What she is

September 8, 1993
Issue 

Become what you are
The Juliana Hatfield Three
Festival Records
Reviewed by Karen Fredericks

In "Feelin' Massachusetts", on Become what you are, Juliana Hatfield complains that her home town, Boston, bores her. Boring or not, the city is now producing some of the most impressive alternative music around — and I believe that's because it's not all boys holding the guitars. Besides Hatfield, Boston has been home to the Throwing Muses, Belly, the Breeders, the Pixies and the Lemonheads, a rather more gender-balanced line-up than that bunch of bare-chested boys from Seattle — Nirvana, Mudhoney, Alice in Chains et al.

According to a recent interview, Juliana Hatfield is "not a feminist, but ...". According to her lyrics on Become what you are, she resents being sex-stereotyped ("Supermodel"), deplores sexual violence ("A dame with a rod"), values female energy ("My sister"), claims the right to express her sexuality ("Spin the bottle"), loves her independence and hates dependence on men ("Little pieces") and, above all, is struggling to become what she believes she can be.

Perhaps, to Hatfield, "feminist" suggests too earnest a disposition for the rockin', post-punk milieu to which her music otherwise belongs. But although she eschews the label she does not deny the impact of gender in her lyrics. The result is a collection of songs which do more than feel good, like the Lemonheads, or feel familiar, like Nirvana.

Because Hatfield obliges herself to be honest, she also admits that she sees things somewhat differently than the boys in bands. Her anger that this should be so adds a further dimension to her interpretation of thrashing guitar pop. "It's a mystery, how I seem to be, something less than myself", she replies in "Little pieces", to the "just live the moment" anthems of her male counterparts.

Become what you are is Juliana Hatfield's second album.

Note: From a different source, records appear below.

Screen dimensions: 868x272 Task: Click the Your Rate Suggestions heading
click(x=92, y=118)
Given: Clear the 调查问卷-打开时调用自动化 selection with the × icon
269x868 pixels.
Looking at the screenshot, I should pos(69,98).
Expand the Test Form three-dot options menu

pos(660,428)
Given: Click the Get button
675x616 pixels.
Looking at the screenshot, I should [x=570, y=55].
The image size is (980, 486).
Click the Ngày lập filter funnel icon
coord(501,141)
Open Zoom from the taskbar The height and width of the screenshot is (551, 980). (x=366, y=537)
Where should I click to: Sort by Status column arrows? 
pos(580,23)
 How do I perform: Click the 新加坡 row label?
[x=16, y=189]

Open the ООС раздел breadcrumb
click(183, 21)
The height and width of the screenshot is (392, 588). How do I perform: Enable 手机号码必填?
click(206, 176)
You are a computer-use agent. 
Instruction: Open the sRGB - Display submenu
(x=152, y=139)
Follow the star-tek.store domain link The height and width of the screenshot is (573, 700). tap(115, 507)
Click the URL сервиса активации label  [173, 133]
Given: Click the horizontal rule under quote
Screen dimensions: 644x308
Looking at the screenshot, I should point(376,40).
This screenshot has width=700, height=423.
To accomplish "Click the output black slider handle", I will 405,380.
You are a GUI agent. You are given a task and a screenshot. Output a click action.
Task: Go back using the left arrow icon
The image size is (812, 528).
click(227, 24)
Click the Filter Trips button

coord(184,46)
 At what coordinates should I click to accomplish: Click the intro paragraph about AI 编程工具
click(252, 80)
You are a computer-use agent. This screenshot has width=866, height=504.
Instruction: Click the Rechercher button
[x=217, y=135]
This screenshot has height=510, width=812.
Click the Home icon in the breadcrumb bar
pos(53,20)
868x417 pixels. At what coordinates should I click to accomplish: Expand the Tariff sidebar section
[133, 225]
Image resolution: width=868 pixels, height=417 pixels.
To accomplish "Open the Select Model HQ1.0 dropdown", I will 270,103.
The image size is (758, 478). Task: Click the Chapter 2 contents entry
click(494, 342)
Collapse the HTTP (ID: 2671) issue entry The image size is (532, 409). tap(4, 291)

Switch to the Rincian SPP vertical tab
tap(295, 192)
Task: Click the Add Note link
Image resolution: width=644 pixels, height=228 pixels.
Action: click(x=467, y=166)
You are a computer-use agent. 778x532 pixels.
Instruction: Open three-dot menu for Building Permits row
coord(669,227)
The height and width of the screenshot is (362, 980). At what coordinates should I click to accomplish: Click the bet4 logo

It is tougher, both lyrically and musically, than the first, Hey babe, a collection of love and loss songs which she produced with an ad hoc collection of Boston musicians.

Hatfield has now consolidated a band, the Juliana Hatfield Three, with whom she toured Australia supporting Belly earlier this year. The Three — Hatfield on guitar, Dean Fisher on bass and Todd Phillips on drums — lay a good foundation for Hatfield's expressive voice and newly significant lyrics. Although there is something rather too restrained about the production on this record, I'm sure it will be remedied live.